To U of L fans, it must seem like an eternity has passed since that day.

Following the initial hoopla that surrounded Payne’s ascension as leader of Cardinals hoops — a happy moment for a proud program welcoming back one of its greats — the actual results on (and off) the court haven’t been there.

No one thought this was going to be an easy turnaround for a team that went 13-19 the previous season — with former coach Chris Mack let go in the middle of the season — and a program that hasn’t won an NCAA Tournament game since Rick Pitino was fired amid controversy more than five years ago.

Payne laid out the difficult path ahead during his March 18 introduction as U of L’s new coach — an impressive example of how to “win the press conference” — telling fans, former players, university officials and anyone else who cared about Louisville basketball that he would need their support every step of the way.

“Support is very critical,” he said then. “You understand what I mean by support. It’s not when you’re doing good. Support is really when you’re doing bad. I need you. …

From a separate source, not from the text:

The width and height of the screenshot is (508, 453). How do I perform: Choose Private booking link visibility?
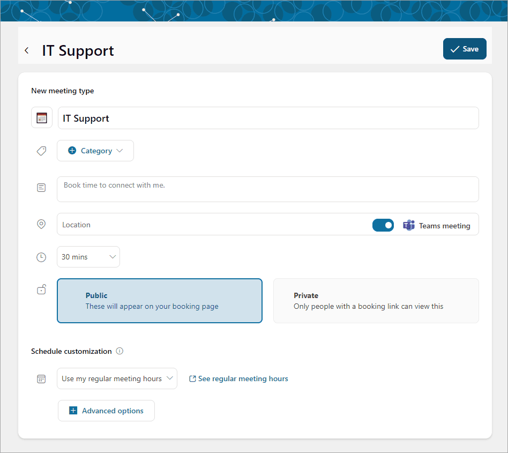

“(To) this community, I don’t have all the answers. But, I know that I had to take this job and try to help build the answers.”

Payne spoke that day like a coach who knew there would be bumpy roads at the beginning of this journey, but he took the longer view of Louisville basketball and envisioned a future in which the Cardinals were back at the top of the sport.

Thirteen games into his tenure — and with his first rivalry date with Kentucky coming up Saturday — a return to the top seems a long way off.

U of L lost its first nine games of the season, including dropping the first three to Bellarmine, Wright State and Appalachian State — all three of those defeats coming in the Yum Center. And even before that — in the Cardinals’ exhibition opener — they lost to Division II foe Lenoir–Rhyne, a sure sign of the tough times ahead.

How bad is Louisville?

The numbers behind U of L’s season are staggering.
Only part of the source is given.